_Task A_: Condense the paragraph beginning "Humans decompose novel complex tasks" in the transition-policy abstract below into a shorter version that keeps its main facts.

Humans decompose novel complex tasks into simpler ones to exploit previously learned skills. Analogously, hierarchical reinforcement learning seeks to leverage lower-level policies for simple tasks to solve complex ones. However, because each lower-level policy induces a different distribution of states, transitioning from one lower-level policy to another may fail due to an unexpected starting state. We introduce transition policies that smoothly connect lower-level policies by producing a distribution of states and actions that matches what is expected by the next policy. Training transition policies is challenging because the natural reward signal---whether the next policy can execute its subtask successfully---is sparse. By training transition policies via adversarial inverse reinforcement learning to match the distribution of expected states and actions, we avoid relying on task-based reward. To further improve performance, we use deep Q-learning with a binary action space to determine when to switch from a transition policy to the next pre-trained policy, using the success or failure of the next subtask as the reward. Although the reward is still sparse, the problem is less severe due to the simple binary action space. We demonstrate our method on continuous bipedal locomotion and arm manipulation tasks that require diverse skills. We show that it smoothly connects the lower-level policies, achieving higher success rates than previous methods that search for successful trajectories based on a reward function, but do not match the state distribution.

_Record extracts_:

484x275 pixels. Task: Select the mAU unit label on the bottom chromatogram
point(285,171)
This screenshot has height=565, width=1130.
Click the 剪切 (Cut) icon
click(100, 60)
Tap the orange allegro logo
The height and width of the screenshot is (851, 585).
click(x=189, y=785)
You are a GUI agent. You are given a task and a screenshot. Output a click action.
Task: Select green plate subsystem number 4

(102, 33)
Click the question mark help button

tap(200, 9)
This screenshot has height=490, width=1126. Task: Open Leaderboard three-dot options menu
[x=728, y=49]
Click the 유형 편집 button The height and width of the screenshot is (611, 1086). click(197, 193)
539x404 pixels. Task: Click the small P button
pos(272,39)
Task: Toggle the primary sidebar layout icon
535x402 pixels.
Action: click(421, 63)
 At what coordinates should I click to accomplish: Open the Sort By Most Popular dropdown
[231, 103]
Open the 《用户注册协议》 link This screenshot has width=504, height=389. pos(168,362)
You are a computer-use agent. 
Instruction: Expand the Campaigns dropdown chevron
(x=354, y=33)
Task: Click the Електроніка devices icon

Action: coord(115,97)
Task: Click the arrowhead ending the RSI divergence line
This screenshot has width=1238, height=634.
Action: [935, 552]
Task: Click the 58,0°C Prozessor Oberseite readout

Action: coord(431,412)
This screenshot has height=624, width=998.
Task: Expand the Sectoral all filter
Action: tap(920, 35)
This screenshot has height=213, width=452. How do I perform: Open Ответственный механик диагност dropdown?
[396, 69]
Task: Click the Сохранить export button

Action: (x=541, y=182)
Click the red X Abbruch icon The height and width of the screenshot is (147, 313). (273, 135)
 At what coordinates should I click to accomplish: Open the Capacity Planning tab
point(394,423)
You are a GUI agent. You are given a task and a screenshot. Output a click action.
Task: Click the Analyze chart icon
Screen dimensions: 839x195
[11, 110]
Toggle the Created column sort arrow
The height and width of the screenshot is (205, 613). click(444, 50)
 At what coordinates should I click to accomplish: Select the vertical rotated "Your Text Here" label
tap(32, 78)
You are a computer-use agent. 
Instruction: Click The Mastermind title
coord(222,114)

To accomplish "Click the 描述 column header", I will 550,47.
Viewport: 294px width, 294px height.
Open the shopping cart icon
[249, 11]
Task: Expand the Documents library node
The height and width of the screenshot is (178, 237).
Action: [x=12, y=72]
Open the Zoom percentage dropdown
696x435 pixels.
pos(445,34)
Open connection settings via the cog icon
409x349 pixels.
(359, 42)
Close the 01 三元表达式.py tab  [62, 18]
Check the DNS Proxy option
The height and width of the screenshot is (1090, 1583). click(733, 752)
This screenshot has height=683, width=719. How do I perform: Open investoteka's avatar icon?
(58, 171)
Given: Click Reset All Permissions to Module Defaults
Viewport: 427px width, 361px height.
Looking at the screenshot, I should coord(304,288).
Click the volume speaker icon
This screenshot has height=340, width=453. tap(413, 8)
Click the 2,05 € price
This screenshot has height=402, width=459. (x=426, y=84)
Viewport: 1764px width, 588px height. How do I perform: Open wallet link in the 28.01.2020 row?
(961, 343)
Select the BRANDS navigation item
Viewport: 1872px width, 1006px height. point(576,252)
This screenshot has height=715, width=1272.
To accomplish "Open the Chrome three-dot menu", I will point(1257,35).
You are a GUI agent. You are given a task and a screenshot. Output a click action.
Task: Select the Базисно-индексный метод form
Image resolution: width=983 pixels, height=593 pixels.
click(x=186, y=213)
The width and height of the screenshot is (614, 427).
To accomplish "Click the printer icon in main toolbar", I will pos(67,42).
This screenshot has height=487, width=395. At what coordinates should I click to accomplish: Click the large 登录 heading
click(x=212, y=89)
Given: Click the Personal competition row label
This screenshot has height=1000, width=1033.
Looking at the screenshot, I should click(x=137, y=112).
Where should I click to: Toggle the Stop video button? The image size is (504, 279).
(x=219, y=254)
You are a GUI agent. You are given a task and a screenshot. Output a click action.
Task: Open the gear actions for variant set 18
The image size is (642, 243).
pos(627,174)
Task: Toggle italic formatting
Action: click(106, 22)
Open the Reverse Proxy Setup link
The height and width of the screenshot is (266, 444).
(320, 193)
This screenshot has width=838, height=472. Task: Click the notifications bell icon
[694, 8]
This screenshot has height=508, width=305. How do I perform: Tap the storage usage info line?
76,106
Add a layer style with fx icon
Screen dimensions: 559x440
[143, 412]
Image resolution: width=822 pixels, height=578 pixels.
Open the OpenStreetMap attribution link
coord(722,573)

_Task B_: Return the stretch of the listing from the line that contains "This screenshot has height=490, width=1126." through the line that contains "Open the 《用户注册协议》", reproduced verbatim.

_Final result A_: Humans split complex tasks into simpler ones so they can reuse learned skills. Hierarchical reinforcement learning does the same with lower-level policies. Switching between those policies can fail, because each one induces a different state distribution and can leave the next policy in an unexpected starting state. Transition policies address this by producing states and actions that match what the next policy expects. They are hard to train with the natural reward, the next subtask's success, because that reward is sparse. They are therefore trained with adversarial inverse reinforcement learning to match the expected state-action distribution, without task-based reward. Deep Q-learning with a binary action space then decides when to hand over to the next pre-trained policy, using subtask success or failure as the reward. This reward is still sparse, but the simple action space makes the problem less severe. On continuous bipedal locomotion and arm manipulation tasks, the method connects lower-level policies smoothly and achieves higher success rates than earlier reward-based trajectory-search methods that do not match the state distribution.

_Final result B_:
This screenshot has height=490, width=1126. Task: Open Leaderboard three-dot options menu
[x=728, y=49]
Click the 유형 편집 button The height and width of the screenshot is (611, 1086). click(197, 193)
539x404 pixels. Task: Click the small P button
pos(272,39)
Task: Toggle the primary sidebar layout icon
535x402 pixels.
Action: click(421, 63)
 At what coordinates should I click to accomplish: Open the Sort By Most Popular dropdown
[231, 103]
Open the 《用户注册协议》 link This screenshot has width=504, height=389. pos(168,362)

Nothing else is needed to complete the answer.